The tax return disclosure requirement would be in effect for two years before assuming office, during the officeholder’s tenure, and for two years after — following former President Donald Trump’s refusal to release his returns, claiming he was being audited.
“The American people deserve nothing less than full honesty and transparency from presidents and vice presidents,” Porter said.
“Our bipartisan Presidential Ethics Reform Act would let Americans view the tax returns, gifts, and other conflicts of interest of a president, vice president, and their families, empowering the public to evaluate our leaders’ behavior for themselves,” she added.
“By boosting transparency and requiring additional financial disclosures, Congress can shine a light on improper conduct in the Executive Branch — or be confident that none occurred. These reforms will help restore Americans’ trust in government and strengthen our democracy.”
White House counsel’s office spokesman Ian Sams ridiculed the bill as one of Comer’s “bright ideas” and said that Biden had “already” taken action on ethics — though the president has in fact spent years falsely denying his own links to his son Hunter Biden and brother James Biden’s multimillion-dollar foreign dealings.

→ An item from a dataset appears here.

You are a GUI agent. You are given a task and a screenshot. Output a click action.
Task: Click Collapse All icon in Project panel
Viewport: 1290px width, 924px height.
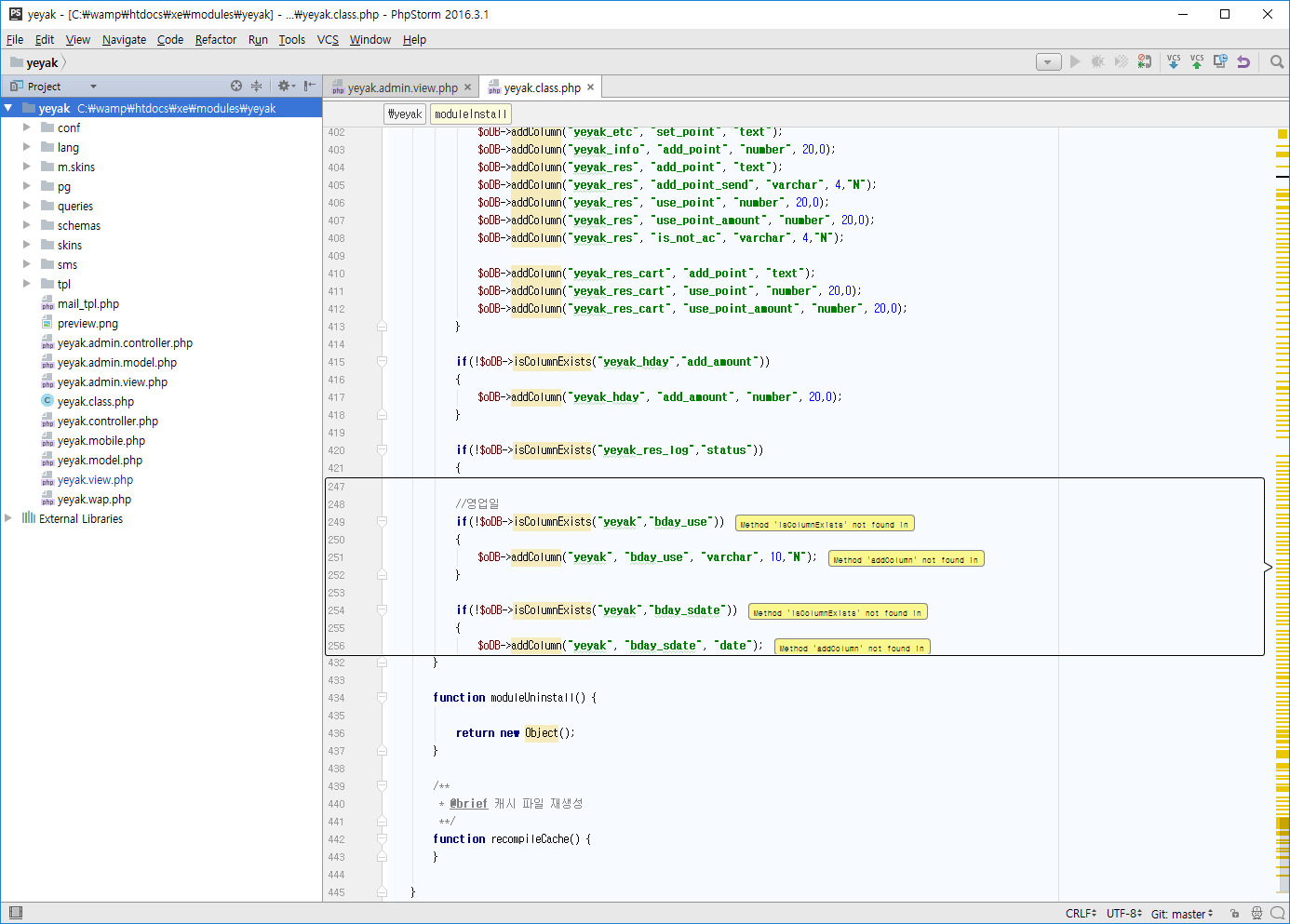point(256,86)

“We’re always happy to look at Congressman Comer’s bright ideas, but on his first day in office, President Biden implemented the strictest ethics standards of any Administration in history, he has publicly released 26 years of his tax returns for the American people to see — the most of any President ever — and publicly releases his personal financial disclosures each year,” Sams said.
“So the president of course believes in the importance of presidential ethics, and he has already made clear his commitment to upholding strong ethical standards.”
Comer responded to Sams: “If President Biden is truly committed to upholding strong ethical standards, I look forward to his support of this landmark bipartisan legislation, which delivers transparency to the American people and enables robust congressional oversight.”
Biden has repeatedly insisted — incorrectly — that his family earned no money from China and that he has not interacted with any of his relatives’ foreign business associates, despite overwhelming evidence to the contrary.
“I did not interact with their partners,” Biden told a Post reporter in March — despite evidence that he met their foreign associates from Kazakhstan, Mexico, Russia, Ukraine and from two separate Chinese state-linked business ventures.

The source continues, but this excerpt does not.